Burn / Chatroom / Citizenship

Deborah Gearing / Enda Walsh / Mark Ravenhill
RNT Cottesloe
(2006)

Amy (CLAIRE-LOUISE CORDWELL) and Tom (SID MITCHELL)

This trio of 50 minute plays first saw the light of day as part of NT Connections. This is a project that allows teenagers to get involved in work at the National, led by top playwrights.

This brief run allows theatregoers to see three entertaining plays about the problems faced by today's teenagers and as a welcome by-product, presents a showcase of some of our finest, young acting talent, under the confident direction of Anna Mackmin.

The programming is a little odd with the plays presented in pairs at most performances. However, those wishing to see all three can do so on Saturday nights throughout the run.

Chatroom

On the opening night, the first play was Chatroom, originally reviewed on BTG in a lively all-girl production on the Edinburgh Fringe last year.

Enda Walsh takes the simple concept of the teen chatroom to a scary but all too credible conclusion. Andrew Garfield plays 15 year old Jim, a boy whose father literally walked away from him at the zoo when he was six.

Lonely, friendless Jim is close to suicide and looks for help in cyberspace. On a Samaritan-style suicide help site, Naomi Bentley's Laura is willing listen but not advise. Any involvement is against the rules but also threatens her own equilibrium, following a failed suicide attempt.

Far more seductive is Chiswick's Bloody Opinionated. This is a site run for Jim's peer group where, for the most part, immature West London teens pretentiously deconstruct Roald Dahl and Harry Potter; or giggle over Britney.

There he is adopted by William and Eva (Matt Smith and Matti Houghton) a malign pair who egg him on towards the suicide that he hasn't the mental strength to resist without support.

Under Anna Mackmin's sure direction, the play builds to a tense finale in McDonalds, as the audience waits to see whether Laura will break her golden rule to become a Deus ex (top of the range Pentium) Machina; or Jim take the final irretrievable step.

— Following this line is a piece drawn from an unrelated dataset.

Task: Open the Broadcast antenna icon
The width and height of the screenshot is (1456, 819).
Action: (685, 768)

This play has great comedy and surprising depth. It features strong ensemble acting with Andrew Garfield outstanding as Jim.

Burn

With its almost Greek chorus commenting on proceedings from above, Burn has something of a mythic quality as it unfolds the tale of the backward Birdman, Andrew Garfield on top form once again.

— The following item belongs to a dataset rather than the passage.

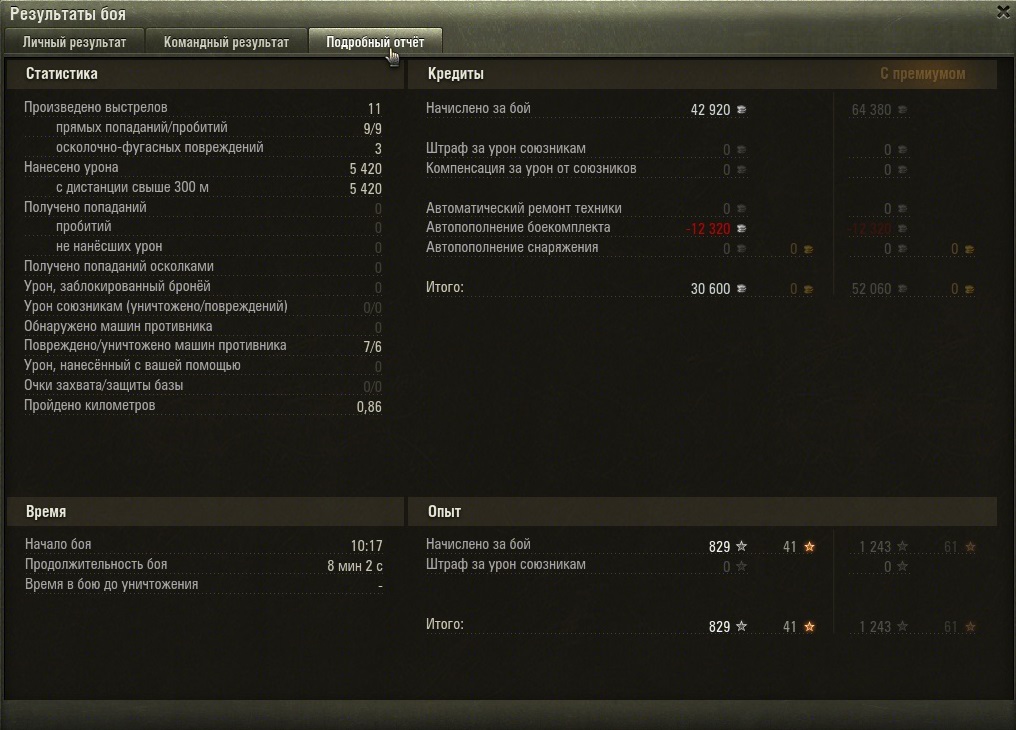
Task: Click gold icon in Автопополнение снаряжения row
Action: [x=808, y=249]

This teen is a skateboarding outcast and butt of all jokes. Aided by Miss Mackmin the writer soon injects a sense that tragedy is inevitable.

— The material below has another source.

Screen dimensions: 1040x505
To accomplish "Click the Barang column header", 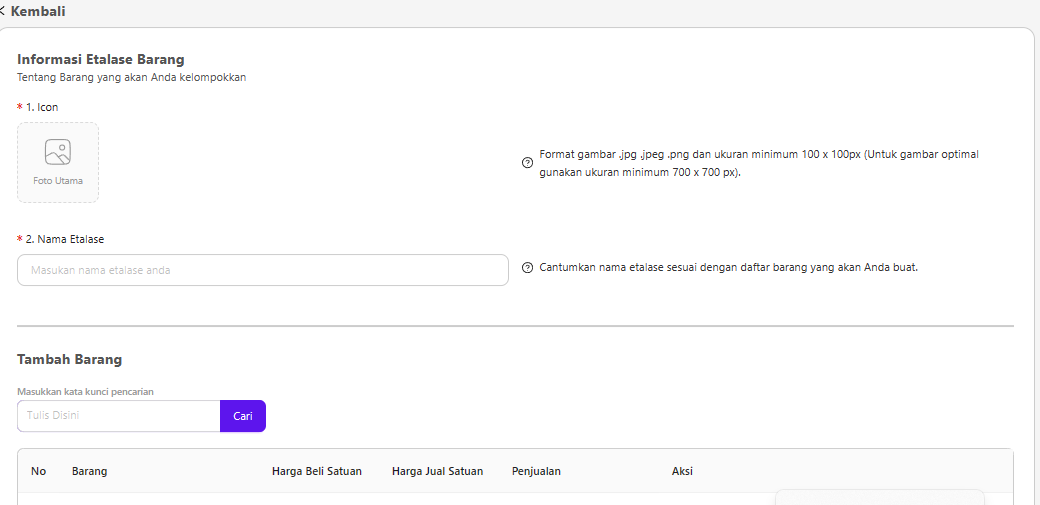I will (x=90, y=471).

The local children collectively build up the story from their fractured viewpoints. Early on, the audience learns that Birdman is to be exiled from yet another foster home. Before he goes, he seeks a little comfort and friendship.

After the ill-used Rachel (an hilarious cameo from Naomi Bentley) fights with her two-timing bloke Col, Birdman finally sees a chance for a little glory with Andrea Riseborough's glum Linda, apparently one of life's victims. The curtain comes down as the pair head at high speed into a sunset that might symbolise the end of adolescence and the start of a new life; or just the end of everything.

Burn has less humour than its partners but thanks to a clever human soundscape created by cast members and good acting from a cast a baker's dozen strong, offers some telling, if sometimes rather contrived, observations on life today.

Citizenship

The final play is a comedy that sees another mid-teen, Sid Mitchell's Tom, trying to make up his mind about his own sexuality. For the duration of the play, he vacillates between tough Amy, a self-mutilator played by Claire-Louise Cordwell, and a selection of men. This being Ravenhill, his choice will not be a shock.

Mark Ravenhill, in far more accessible mood than The Cut, makes the most of the comic possibilities, but with sensitivity. He introduces us to Gay Gary, a permanently high rasta, confusingly but impressively played by the white Matt Smith and belying his name as he proves to be straight. By way of contrast, Tom's shy but incredibly stressed teacher (Richard Dempsey) is not but cannot let on to a pupil.

Teenagers will love this play and in particular the life skills learned by inarticulate, gum-chewing teenaged girls who are left holding the (plastic) baby for a week at a time. Their different reactions are both telling and extremely funny.

For Amy, the life skills soon become reality but perhaps pleasingly, this is the making of her as she finally finds an occupation that takes her mind off her own woes. This may be a little convenient dramatically but at the end of such a hard-hitting evening, that is no bad thing.